El proyecto fue patrocinado por los diputados Danny Danon y Yariv Levin del Likud, pero todos los ministros votaron en contra.
El primer ministro de Israel, Benjamin Netanyahu, dijo a principios del día de hoy que iba a defender a los tribunales de Israel, pero que había ciertas distorsiones que debían ser corregidas.
"El Estado de Israel fue fundado como un estado judío y democrático", dijo Netanyahu al inicio de la reunión semanal del gabinete.
"La democracia israelí es fuerte, pero que la fuerza no nos exime de actuar para preservarlo", remarcó.
Netanyahu dijo el domingo que el proyecto de esta manera "podría poner en peligro la independencia de los tribunales de Israel".
"Quiero aclarar: los tribunales de Israel son algunas de las piedras angulares de la democracia israelí", dijo Netanyahu y agregó que “son una institución importante, una continuación de la salud y vitalidad de nuestra vida democrática aquí.

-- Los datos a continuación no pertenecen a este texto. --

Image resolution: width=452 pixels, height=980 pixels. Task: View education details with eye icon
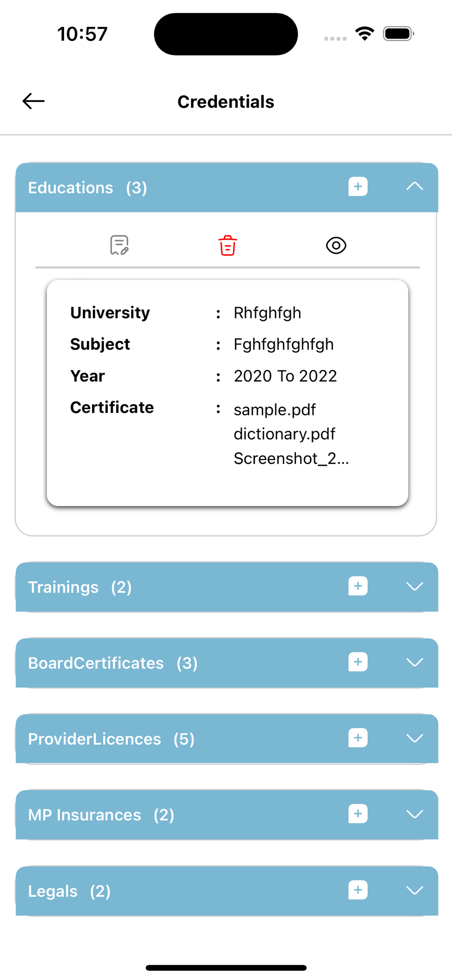336,245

Esto no contradice, sin embargo, la necesidad de corregir las distorsiones que se han introducido en nuestros sistemas públicos en los últimos años. Vamos a revisar de manera responsable, deliberada y no debemos dejarnos llevar sin inhibiciones".
En un breve comunicado publicado por la Oficina del Primer Ministro, el sábado pasado, Netanyahu dijo que se opondría a cualquier proyecto de ley que limitaría la independencia de los tribunales de Israel.

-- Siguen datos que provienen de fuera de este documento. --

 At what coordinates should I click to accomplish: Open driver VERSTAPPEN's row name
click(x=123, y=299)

Al explicar su proyecto de ley para limitar las peticiones del Tribunal Superior, Levin y Danon expresaron esta semana que era necesario "establecer criterios que equilibren el uso de esta herramienta fundamental, utilizando los parámetros para asegurar la solidez del proceso y de preservar el vínculo entre el daño alegado y la identidad del peticionario".
Según el proyecto, los grupos de derechos humanos registrados en Israel y cuya actividad principal no se encuentran en el país no se les permitiría utilizar la petición del Tribunal Superior.
Las peticiones de carácter general, sólo se permitirían con respecto a asuntos de importancia constitucional sustancial ante la conducta del gobierno, o si el daño que se podría hacer para el público es sustancial y palpable.
Por otra parte, los grupos que presentan una petición pública y aceptan donaciones desde el extranjero, estarían obligados a informar de sus fuentes de financiamiento a la Corte.